15. The non-transitory machine-readable medium of claim 14, wherein the remote sources being one or more neighboring nodes to the data processing system within a computing infrastructure comprising a plurality of interconnected data processing systems, each of the plurality of interconnected data processing systems being a node within the computing infrastructure and the data processing system being one of the plurality of interconnected data processing systems.

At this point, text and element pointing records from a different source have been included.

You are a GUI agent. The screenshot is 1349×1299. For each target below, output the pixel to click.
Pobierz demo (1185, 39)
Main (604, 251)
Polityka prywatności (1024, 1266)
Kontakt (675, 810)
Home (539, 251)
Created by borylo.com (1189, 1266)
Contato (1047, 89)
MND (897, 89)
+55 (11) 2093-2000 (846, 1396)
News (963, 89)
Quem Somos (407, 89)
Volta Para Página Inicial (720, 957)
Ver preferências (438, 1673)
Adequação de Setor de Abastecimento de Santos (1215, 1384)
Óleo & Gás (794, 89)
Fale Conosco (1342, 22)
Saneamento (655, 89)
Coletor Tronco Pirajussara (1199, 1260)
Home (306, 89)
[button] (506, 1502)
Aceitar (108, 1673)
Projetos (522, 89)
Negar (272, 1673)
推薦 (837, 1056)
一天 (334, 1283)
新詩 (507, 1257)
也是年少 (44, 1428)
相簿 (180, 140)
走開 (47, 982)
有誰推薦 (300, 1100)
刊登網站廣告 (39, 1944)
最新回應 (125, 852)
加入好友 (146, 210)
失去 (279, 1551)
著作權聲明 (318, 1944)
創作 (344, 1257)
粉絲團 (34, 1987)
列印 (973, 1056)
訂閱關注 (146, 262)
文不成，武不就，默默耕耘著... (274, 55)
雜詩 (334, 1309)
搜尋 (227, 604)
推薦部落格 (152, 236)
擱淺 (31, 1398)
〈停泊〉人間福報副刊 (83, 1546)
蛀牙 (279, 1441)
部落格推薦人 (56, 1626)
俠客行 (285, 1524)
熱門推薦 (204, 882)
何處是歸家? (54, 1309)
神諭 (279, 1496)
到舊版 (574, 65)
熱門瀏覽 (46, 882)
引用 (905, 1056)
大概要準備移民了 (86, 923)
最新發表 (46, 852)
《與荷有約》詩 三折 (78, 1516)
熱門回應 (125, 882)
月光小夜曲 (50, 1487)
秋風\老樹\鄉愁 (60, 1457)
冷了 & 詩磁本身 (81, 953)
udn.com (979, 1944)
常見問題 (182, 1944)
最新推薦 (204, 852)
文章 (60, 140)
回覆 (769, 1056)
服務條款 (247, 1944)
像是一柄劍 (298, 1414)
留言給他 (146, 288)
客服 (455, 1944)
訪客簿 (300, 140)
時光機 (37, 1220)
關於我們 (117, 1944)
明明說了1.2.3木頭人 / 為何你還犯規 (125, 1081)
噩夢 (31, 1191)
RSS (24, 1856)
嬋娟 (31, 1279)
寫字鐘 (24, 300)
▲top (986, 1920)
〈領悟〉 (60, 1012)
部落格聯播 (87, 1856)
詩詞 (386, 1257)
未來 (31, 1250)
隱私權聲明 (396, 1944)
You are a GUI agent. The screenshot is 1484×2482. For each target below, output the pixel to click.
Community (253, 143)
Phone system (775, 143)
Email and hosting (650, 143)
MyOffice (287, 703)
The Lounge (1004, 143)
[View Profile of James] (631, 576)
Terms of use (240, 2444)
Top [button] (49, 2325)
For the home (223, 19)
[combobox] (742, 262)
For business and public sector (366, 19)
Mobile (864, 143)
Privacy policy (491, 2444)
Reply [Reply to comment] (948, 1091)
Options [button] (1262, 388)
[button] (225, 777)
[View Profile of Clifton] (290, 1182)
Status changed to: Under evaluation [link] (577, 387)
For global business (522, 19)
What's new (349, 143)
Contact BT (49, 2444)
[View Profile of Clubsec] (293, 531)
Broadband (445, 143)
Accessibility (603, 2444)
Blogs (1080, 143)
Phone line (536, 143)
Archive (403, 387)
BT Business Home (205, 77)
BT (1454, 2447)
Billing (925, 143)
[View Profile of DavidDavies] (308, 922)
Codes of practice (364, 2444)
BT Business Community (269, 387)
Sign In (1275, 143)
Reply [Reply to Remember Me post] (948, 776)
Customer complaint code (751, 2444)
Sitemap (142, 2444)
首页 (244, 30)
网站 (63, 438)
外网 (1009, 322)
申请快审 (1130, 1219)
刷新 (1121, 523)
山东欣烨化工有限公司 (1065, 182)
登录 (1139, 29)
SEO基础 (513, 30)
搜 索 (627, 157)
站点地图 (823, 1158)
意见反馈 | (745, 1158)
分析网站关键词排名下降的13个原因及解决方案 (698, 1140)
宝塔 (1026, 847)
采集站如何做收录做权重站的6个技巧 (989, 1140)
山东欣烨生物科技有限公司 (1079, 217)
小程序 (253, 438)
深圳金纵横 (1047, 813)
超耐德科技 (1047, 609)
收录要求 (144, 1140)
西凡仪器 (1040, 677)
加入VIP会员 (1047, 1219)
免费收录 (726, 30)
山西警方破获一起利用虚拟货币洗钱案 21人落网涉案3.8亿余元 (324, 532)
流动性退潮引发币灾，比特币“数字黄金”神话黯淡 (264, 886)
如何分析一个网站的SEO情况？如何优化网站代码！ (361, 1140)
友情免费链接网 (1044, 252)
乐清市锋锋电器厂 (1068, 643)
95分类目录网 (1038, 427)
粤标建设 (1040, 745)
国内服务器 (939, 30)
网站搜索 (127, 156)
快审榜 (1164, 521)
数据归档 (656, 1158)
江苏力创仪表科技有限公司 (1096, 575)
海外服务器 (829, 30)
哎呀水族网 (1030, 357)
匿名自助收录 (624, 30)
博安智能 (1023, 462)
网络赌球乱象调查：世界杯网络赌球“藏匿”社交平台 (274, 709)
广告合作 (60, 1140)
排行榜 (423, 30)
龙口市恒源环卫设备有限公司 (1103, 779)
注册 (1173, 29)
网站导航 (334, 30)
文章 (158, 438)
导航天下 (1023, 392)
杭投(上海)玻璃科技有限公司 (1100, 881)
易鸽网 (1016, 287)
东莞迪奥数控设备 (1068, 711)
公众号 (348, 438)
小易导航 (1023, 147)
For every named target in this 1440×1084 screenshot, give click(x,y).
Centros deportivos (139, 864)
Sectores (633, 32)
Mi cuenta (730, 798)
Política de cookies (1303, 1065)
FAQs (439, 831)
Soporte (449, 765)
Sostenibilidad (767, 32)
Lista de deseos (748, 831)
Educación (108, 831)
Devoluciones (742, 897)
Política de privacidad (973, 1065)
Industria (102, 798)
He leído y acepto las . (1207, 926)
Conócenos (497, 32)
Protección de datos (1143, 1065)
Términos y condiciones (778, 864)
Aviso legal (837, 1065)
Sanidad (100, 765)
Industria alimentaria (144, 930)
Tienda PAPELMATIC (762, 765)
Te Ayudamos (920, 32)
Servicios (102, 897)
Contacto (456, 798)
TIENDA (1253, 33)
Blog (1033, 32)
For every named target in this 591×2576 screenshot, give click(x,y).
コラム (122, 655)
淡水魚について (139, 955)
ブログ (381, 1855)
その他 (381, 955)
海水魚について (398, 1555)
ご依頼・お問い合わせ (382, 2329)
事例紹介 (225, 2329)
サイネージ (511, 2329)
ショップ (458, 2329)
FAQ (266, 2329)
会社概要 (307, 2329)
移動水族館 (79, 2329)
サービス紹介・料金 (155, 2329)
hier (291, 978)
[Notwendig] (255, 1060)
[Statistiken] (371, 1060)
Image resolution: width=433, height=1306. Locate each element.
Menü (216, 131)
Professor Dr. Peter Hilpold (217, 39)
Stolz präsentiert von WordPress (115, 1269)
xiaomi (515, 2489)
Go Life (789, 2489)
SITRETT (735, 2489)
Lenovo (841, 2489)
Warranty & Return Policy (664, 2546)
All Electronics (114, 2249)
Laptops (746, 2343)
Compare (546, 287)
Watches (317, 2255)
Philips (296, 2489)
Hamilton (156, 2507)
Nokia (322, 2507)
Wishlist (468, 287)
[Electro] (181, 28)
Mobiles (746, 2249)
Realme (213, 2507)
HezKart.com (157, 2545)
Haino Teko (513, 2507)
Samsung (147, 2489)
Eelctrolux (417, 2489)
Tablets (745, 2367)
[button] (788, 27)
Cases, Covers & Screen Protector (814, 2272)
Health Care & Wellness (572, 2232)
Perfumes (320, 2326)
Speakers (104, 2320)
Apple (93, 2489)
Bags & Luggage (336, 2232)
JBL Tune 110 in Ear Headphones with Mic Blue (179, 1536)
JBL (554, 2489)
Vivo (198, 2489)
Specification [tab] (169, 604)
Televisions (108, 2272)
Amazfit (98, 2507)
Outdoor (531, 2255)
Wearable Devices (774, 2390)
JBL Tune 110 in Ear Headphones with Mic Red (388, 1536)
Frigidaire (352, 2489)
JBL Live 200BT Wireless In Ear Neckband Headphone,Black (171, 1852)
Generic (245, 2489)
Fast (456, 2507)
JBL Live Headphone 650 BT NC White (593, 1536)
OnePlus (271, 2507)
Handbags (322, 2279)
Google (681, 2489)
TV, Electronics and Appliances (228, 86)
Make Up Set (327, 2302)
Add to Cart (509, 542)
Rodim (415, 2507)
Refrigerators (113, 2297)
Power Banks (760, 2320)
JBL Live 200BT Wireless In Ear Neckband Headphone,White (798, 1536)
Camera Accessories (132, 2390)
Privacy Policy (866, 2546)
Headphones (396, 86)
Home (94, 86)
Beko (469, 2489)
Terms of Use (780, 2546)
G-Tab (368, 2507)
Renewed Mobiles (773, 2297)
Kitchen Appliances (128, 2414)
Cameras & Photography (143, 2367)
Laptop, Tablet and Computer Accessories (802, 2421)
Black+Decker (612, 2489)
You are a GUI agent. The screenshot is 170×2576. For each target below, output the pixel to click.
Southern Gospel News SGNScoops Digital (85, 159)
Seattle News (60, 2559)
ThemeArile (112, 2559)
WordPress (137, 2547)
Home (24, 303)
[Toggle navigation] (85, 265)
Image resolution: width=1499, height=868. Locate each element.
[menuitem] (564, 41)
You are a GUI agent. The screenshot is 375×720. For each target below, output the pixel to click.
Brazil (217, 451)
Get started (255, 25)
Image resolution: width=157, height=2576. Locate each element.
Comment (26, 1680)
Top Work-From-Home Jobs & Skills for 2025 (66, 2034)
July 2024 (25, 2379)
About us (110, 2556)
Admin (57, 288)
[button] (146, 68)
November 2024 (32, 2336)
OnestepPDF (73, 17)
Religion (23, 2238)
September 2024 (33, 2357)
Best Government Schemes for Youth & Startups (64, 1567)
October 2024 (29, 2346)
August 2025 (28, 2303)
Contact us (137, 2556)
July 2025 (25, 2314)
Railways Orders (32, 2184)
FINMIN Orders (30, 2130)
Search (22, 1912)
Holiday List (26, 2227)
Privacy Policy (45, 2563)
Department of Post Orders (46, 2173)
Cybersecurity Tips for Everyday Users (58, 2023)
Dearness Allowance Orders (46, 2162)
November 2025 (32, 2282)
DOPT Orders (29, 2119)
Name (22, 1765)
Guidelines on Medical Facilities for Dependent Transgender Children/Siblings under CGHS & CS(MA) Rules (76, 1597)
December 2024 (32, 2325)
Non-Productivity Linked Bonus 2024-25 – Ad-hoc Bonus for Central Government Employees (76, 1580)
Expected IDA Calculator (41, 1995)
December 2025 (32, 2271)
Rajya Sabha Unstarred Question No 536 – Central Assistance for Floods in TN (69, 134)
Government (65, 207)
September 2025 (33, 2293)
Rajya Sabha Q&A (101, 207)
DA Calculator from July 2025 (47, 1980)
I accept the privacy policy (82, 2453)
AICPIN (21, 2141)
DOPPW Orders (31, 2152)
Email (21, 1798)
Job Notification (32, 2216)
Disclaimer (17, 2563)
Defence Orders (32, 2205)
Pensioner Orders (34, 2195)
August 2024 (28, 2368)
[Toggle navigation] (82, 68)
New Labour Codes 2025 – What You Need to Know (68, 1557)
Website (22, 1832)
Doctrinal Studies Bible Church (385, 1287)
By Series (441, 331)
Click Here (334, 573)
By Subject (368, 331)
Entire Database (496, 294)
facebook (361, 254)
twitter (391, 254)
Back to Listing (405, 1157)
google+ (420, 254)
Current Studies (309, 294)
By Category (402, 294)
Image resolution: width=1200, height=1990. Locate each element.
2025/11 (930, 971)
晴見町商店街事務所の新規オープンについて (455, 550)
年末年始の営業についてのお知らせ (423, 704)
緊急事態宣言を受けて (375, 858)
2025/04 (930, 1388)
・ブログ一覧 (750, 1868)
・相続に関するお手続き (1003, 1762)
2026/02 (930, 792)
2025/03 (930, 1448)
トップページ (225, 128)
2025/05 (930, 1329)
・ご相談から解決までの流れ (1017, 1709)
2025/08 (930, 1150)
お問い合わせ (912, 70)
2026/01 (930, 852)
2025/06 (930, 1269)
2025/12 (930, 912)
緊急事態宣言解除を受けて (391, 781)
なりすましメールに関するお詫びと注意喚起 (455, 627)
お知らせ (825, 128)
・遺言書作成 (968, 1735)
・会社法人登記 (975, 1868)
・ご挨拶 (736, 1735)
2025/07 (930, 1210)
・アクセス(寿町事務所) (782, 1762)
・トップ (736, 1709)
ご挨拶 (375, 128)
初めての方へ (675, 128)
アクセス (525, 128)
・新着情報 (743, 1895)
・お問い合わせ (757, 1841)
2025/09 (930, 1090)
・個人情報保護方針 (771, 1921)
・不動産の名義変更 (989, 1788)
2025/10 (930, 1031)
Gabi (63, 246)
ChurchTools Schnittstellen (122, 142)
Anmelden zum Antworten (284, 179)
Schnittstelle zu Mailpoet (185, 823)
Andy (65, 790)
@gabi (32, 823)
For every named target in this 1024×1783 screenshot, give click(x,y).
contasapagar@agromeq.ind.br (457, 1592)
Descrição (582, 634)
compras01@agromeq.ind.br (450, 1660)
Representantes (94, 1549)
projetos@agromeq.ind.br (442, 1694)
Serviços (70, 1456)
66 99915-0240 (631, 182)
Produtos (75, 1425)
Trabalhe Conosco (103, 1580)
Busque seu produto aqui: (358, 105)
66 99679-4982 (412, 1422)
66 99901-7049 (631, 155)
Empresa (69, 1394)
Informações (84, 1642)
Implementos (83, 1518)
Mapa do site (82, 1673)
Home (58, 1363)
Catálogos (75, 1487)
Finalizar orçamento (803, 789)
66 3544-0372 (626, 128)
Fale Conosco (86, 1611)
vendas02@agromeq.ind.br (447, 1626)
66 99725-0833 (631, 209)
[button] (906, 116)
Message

16. A data processing system, comprising:

a processor; and

a memory coupled to the processor to store instructions, which when executed by the processor, cause the processor to perform operations for managing anomaly analysis and resolution, the operations comprising:

detecting a potential anomaly of the data processing system;

classifying the potential anomaly to obtain an anomaly classification;

determining, using the anomaly classification, a set of data required for analyzing the potential anomaly and collect the set of data;

generating, using the set of data, a model for analyzing the potential anomaly;

analyzing the potential anomaly using the model to obtain an anomaly insight for the potential anomaly, the anomaly insight indicating whether the potential anomaly is a real anomaly that should be resolved or a false alarm; and

performing, in response to the anomaly insight indicating that the potential anomaly is the real anomaly that should be resolved, one or more anomaly resolution actions to resolve the real anomaly and obtain an anomaly resolved data processing system.

17. The data processing system of claim 16, wherein classifying the potential anomaly to obtain the anomaly classification comprises:

making an anomaly resolution determination to determine whether the potential anomaly can be analyzed using a simple solution or a complex solution,

wherein the simple solution is a non-machine learning based solution and the complex solution is a machine learning based solution, and

wherein a result of the anomaly resolution determination is indicated as the anomaly classification.

18. The data processing system of claim 17, wherein determining the set of data required for analyzing the potential anomaly comprises:

making a data requirement assessment, using the result of the anomaly resolution determination and local data stored within a local data repository of the data processing system, to determine whether the data processing system has enough data stored locally to properly analyze the potential anomaly;

in an event that a result of the data requirement assessment indicates that the data processing system does have enough data stored locally to properly analyze the potential anomaly, collecting the set of data comprises obtaining the set of data from the local data repository; and

in an event that a result of the data requirement assessment indicates that the data processing system does not have enough data stored locally to properly analyze the potential anomaly, collecting the set of data comprises obtaining at least one portion of the set of data from remote sources.

19. The data processing system of claim 18, wherein obtaining the at least one portion of the set of data from the remote sources comprises:

using a similarity map to identify the remote sources from which the at least one portion of the set of data is to be collected, the similarity map being stored in a similarity map repository of the data processing system.

20. The data processing system of claim 19, wherein the remote sources being one or more neighboring nodes to the data processing system within a computing infrastructure comprising a plurality of interconnected data processing systems, each of the plurality of interconnected data processing systems being a node within the computing infrastructure and the data processing system being one of the plurality of interconnected data processing systems.